Process 32989 stopped
* thread #1, queue = 'com.apple.main-thread', stop reason = breakpoint 1.1
    frame #0: 0x00007ff80f3a4822 libobjc.A.dylib`objc_initializeAfterForkError
libobjc.A.dylib`objc_initializeAfterForkError:
Target 0: (ruby) stopped.

Hurray: we see that the last library loaded by dyld before the error is libvips.42.dylib.

So, we know that some code that dynamically loads libvips is responsible for our error. This is probably because libvips is the native library behind the ruby-vips gem, which is used by ActiveStorage to process thumbnails. And ActiveStorage loads the library lazily the first time an image processor is needed, i.e. after forking – which is enough to trigger our issue.

Not anyone fault though: just a bad combination of lazy loading, native extension, forking model and OS choices.

The fix

Now how to solve the issue?

Well, we just need to ensure that libvips is loaded before the process forks.

Now that we identified the native code causing the issue, a seach points us to this issue on the ruby-vips project.
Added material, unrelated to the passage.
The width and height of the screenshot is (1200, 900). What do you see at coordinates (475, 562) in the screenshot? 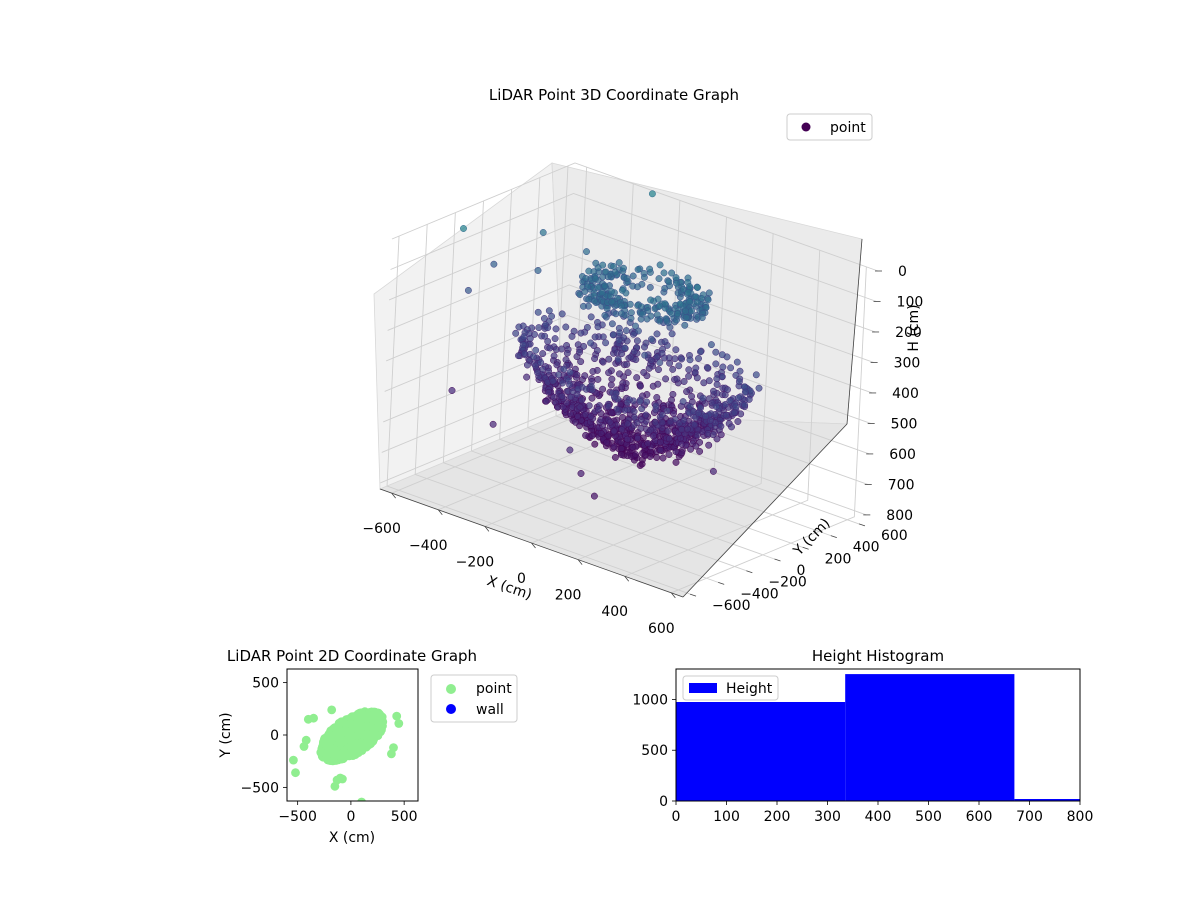
I see `x-tick-label-3d: −200` at bounding box center [475, 562].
Their suggestion is to add the image_processing gem explicitely to the Gemfile, and ask it to require the vips bindings. This causes Bundler to require it automatically – and voilà, problem fixed.

# Gemfile
group :development, :test
+  gem "image_processing", require: "image_processing/vips"
end

However I prefer not to add an explicit dependency in the Gemfile (as we don’t need image_processing directly; only ActiveStorage does). So we rather went with a solution in code:

# test/test_helper.rb
require "rails/test_help"
require "minitest/reporters"

+ if Rails.application.config.active_storage.variant_processor == :vips && RUBY_PLATFORM.include?("darwin")
+  # Preload `vips` *before* the test process is forked,
+  # to initialize the objc runtime properly
+  require "ruby-vips"
+ end

class ActiveSupport::TestCase
  # snip…

And that’s it: now rails test no longer crashes!

Conclusion

The debugger makes it possible to pinpoint the culprit code. However this could definitely be improved with a better way to connect lldb to child processes. (The manual process of copy-pasting pids in subshells isn’t ergonomic, to say the least).
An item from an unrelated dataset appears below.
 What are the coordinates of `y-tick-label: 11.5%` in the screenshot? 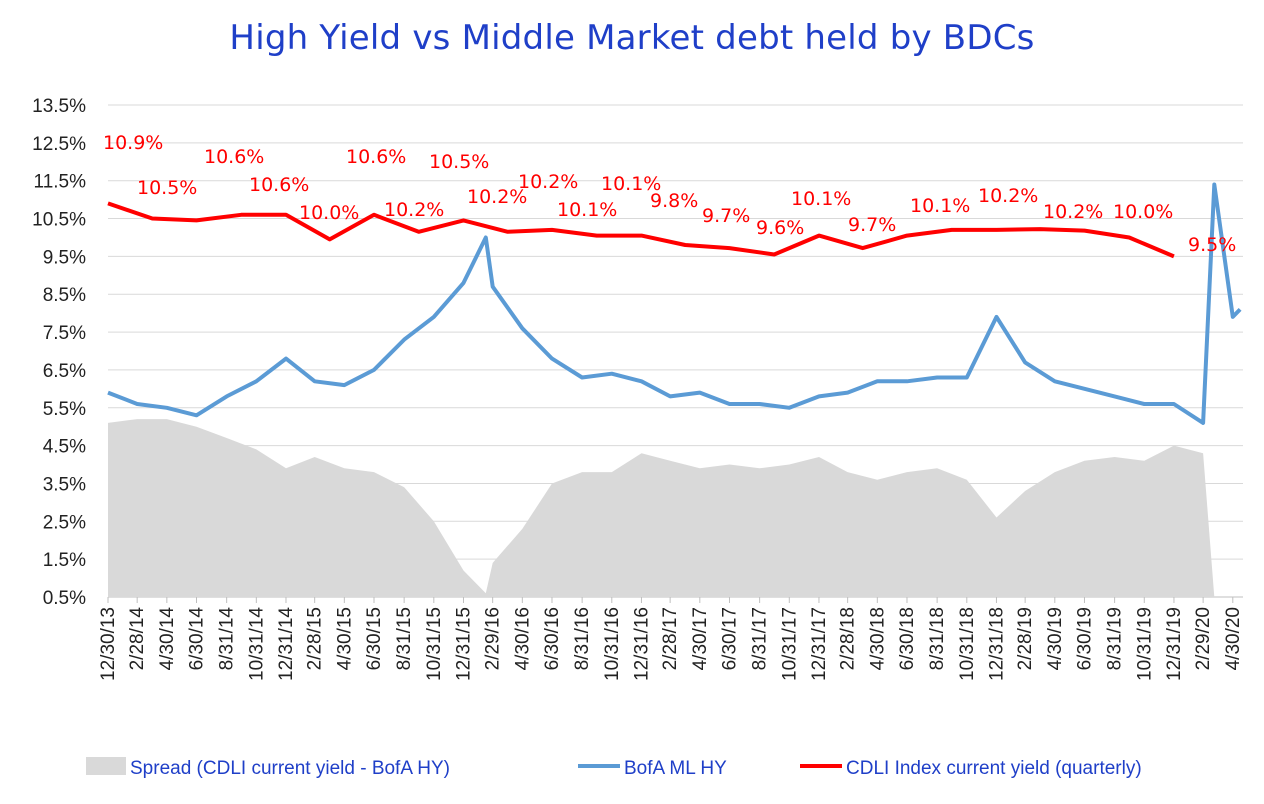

But now, even if another gem with native extensions starts triggering the same error in the future, it becomes relatively fast to find the relevant dylib, and preload it.

Of course, even if we fixed the issue in cocarto, the best thing would be to fix the issue in Rails itself. We’ll open an issue or PR soon, to see if a generic solution is workable.